So far in this subject, we have mainly worked with structured data. In practice, however, such well-organized data is something of a luxury. It is costly to collect, standardize, and store, and organizations often invest heavily in information systems just to maintain it. At the same time, vast amounts of potentially valuable data exist outside these traditional formats.
In this chapter, we will explore structured, semi-structured, and unstructured data. You will learn the defining characteristics of each category, why they matter for business analytics, and how analysts can collect and make use of data from different sources.

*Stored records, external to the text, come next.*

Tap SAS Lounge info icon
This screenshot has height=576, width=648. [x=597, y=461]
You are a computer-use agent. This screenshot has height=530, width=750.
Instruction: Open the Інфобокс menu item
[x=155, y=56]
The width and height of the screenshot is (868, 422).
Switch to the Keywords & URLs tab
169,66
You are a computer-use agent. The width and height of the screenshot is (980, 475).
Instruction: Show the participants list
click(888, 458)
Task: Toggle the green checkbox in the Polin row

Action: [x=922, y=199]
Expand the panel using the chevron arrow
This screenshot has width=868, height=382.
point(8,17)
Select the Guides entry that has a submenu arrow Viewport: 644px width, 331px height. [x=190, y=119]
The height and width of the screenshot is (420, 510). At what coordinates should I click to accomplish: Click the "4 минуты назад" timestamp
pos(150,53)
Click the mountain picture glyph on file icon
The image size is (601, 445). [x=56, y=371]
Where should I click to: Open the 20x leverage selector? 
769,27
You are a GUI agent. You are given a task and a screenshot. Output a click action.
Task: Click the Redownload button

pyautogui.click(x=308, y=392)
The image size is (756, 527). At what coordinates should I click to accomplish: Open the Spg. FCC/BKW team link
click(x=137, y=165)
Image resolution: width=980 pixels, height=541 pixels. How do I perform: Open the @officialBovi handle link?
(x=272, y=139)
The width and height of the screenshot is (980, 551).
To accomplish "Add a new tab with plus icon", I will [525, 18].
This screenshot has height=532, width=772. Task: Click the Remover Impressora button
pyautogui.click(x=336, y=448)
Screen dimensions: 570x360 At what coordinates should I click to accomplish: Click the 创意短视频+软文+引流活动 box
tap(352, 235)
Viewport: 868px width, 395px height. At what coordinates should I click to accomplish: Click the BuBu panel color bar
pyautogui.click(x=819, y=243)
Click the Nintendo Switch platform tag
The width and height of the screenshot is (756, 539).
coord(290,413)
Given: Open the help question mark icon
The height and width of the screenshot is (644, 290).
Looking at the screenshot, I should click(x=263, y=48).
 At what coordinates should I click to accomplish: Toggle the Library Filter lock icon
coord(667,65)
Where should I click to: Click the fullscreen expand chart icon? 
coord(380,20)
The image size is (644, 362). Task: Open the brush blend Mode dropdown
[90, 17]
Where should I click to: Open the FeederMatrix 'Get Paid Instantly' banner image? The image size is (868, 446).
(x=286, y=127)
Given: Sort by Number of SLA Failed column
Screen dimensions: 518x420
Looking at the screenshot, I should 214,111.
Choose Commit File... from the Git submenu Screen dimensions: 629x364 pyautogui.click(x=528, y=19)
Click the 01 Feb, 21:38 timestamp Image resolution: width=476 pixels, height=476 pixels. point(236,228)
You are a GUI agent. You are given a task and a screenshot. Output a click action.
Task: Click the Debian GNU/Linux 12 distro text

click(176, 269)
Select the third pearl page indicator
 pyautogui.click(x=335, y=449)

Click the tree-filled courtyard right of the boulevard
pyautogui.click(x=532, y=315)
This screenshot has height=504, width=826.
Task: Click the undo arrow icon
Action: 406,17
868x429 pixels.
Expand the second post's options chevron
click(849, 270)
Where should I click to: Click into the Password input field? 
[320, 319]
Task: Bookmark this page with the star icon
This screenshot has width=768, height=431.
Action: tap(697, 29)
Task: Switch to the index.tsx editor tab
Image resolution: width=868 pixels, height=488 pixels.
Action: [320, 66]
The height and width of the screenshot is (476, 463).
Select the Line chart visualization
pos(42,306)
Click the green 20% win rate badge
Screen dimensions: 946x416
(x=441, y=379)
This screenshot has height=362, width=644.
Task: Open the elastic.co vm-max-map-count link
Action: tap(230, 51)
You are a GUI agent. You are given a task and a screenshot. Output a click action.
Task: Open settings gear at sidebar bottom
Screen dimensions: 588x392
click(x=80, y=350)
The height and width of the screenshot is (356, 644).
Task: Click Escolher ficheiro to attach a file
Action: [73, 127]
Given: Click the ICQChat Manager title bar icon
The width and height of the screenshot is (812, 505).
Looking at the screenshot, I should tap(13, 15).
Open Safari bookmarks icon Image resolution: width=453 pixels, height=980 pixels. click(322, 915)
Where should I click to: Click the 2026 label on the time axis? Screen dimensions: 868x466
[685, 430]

8.2 Structured, Semi-structured, and Unstructured Data
Just as crude oil must be refined before it becomes useful, raw data only generates value when it can be systematically collected, processed, and analyzed. Depending on how well-defined its format is, data is typically classified into three broad categories:
- Structured data
- Unstructured data
- Semi-structured data
Structured Data
Structured data, as the name suggests, refers to highly organized data that follows a predefined schema. It is stored in formats such as relational databases, spreadsheets, and CSV files, where every piece of data is clearly defined and fits into a particular row and column. Most data that we have worked with so far in this subject belongs to this category.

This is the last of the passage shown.